Sorry Kanye... your time is up...
First published on Positive News here
Our heroes reveal much about us – what we value and desire. Culturally, it’s significant who we put onto pedestals and why. When we live in a “celebrity culture”, what can each of us do to maintain an authentic sense of self? A problem with advanced global capitalism is that it pulls together companies into bigger and bigger institutions. Today, nearly every household product we consume is manufactured by the same 10 companies, a handful of corporations control world food supply and most high streets are losing their small independent shops to national chains. We are familiar with this story and the accompanying loss of vibrancy and diversity that goes with it.
Our pantheon of sparkling celebrities is the cultural equivalent of chain stores. A small handful of carefully moulded individuals are elevated to a global stage where they occupy a disproportionate amount of society’s brain time. Modern alienated lives that go with a continuous growth economy are mollified with shows on TV, gossip about people we don’t really know and the licentious scandal of insincere romance.
“Being known and loved in our communities is nourishing, empowering and offers resilience in the face of stark global challenges”
Beautifully painted and packaged, our celebrity icons are fascinating and titillating but they are also remote, untouchable products that can in no way offset the alarming statistics showing that people have fewer friends nowadays, and that many of us know fewer of our neighbours. Does the celebrity circus offer fake relationships as supermarkets offer fake food?

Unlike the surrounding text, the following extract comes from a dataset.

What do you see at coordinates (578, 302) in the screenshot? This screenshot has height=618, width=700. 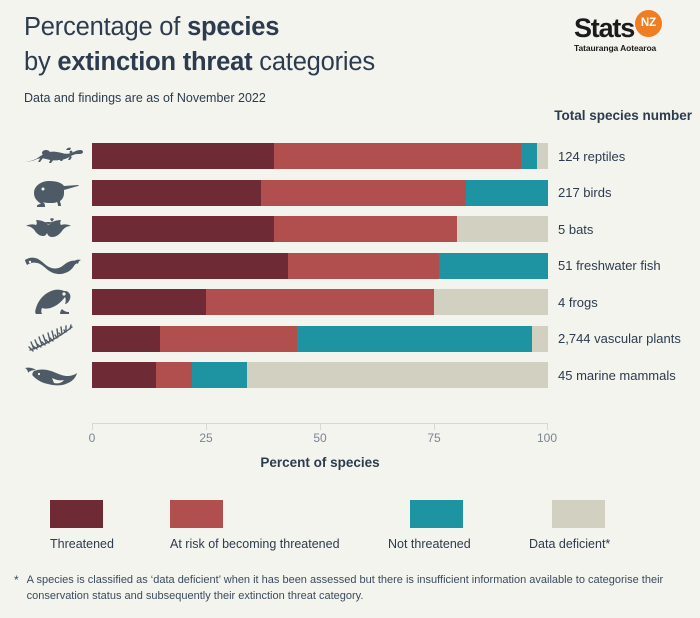 I see `row-total-label: 4 frogs` at bounding box center [578, 302].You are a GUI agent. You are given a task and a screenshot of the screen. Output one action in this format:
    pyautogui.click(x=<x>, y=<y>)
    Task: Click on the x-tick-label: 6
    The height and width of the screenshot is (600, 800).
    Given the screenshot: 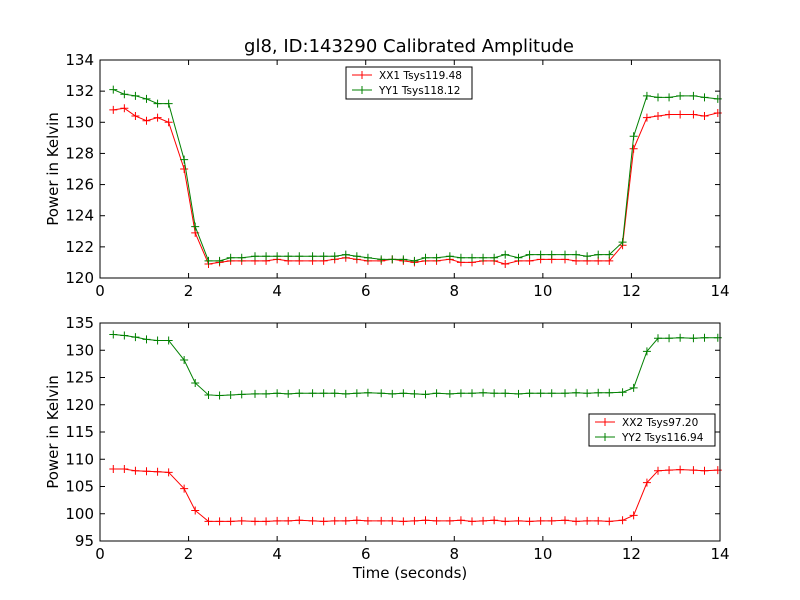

Community is based on the relationships we form with those we live, work and play with. As working hours, commuting times and the intensity of the economy have increased, these relationships suffer, with well-documented repercussions for our wellbeing. Anthropologists tell us the average tribe size for our ancestors and hunter-gatherers was 150 with an “intimate circle size” of 12 – now many of us live alone.
A preoccupation with celebrities is an inadequate alternative to real friends because the relationship is one-way. Many of us may be up-to-date with Kanye and Kim’s relationship situation but they don’t interact with us. We will never speak with them, exchange ideas or do a project together. Every time we pick up a gossip magazine or click on a celebrity website we are giving our power away. It’s not just harmless fun because it draws us away from engaging with integrity within the real world around us.
The world is in crisis. Wars are raging on several continents, there’s civil unrest and the slow environmental collapse we have grown accustomed to is now punctuated with alarming shock events: giant craters formed from erupting methane in Siberia, extensive droughts, forest fires ever closer to the rainforests of the equator and the desolate creep of extinctions that envelope our planet in a shroud of death. The answer to the question “What should I do?” is not as intractable as world leaders and the media might have us believe. The best thing any of us can do is to invest in our communities. This was famously articulated in the 1992 Rio Earth Summit as “think global, act local,” and becomes even more relevant now as peak oil and climate change present non-negotiable routes back into our own bioregions.
Almost any local project we begin with a neighbour, family member or friend is a good starting point in response to global challenges. If there is another oil shock because Iraq falls to ISIS, Russia turns off the gas or a global movement of citizens successfully demands we stop burning fossil fuels to protect life on this planet then suddenly conventional, industrial means of accessing energy and food will be less viable. Suddenly, each of us will become much more dependent on those immediately around us to survive. Kanye will not be there to help.
All of us will know someone who stands out in our neighbourhood: the person who throws the garden open and invites everyone round, the lollipop lady who is also an unofficial agony aunt or the kids who rock a block party. We might think of these engaging local people who are well-known and loved as local celebrities. They are present and accessible and therefore useful and inspiring to their communities.
All of us can be a local celebrity and this is really where it’s at. Being known and loved in our communities is nourishing and by enabling us to embark on collaborative local projects it’s empowering and offers resilience in the face of stark global challenges.
Capitalism, as it is, with its insatiable need for growth, sells us superficial solutions to the problems it causes and distracts us from the epic unfolding events that engulf our world. To respond effectively, each of us needs to step out of the banal, mass-market culture we are sold by major corporations and into the gnarly reality of our times. This may be scary but engaging with reality offers each of us the opportunity to find meaning, purpose and a worthy mission.
Being stared at by millions through the convoluted entrails of the mass media machine is presented as a dream come true for a generation of youngsters, but isn’t that in fact the most extreme form of loneliness? Wouldn’t we rather sit with real friends and talk through what we most want to do with our wild and precious lives in our rapidly changing world?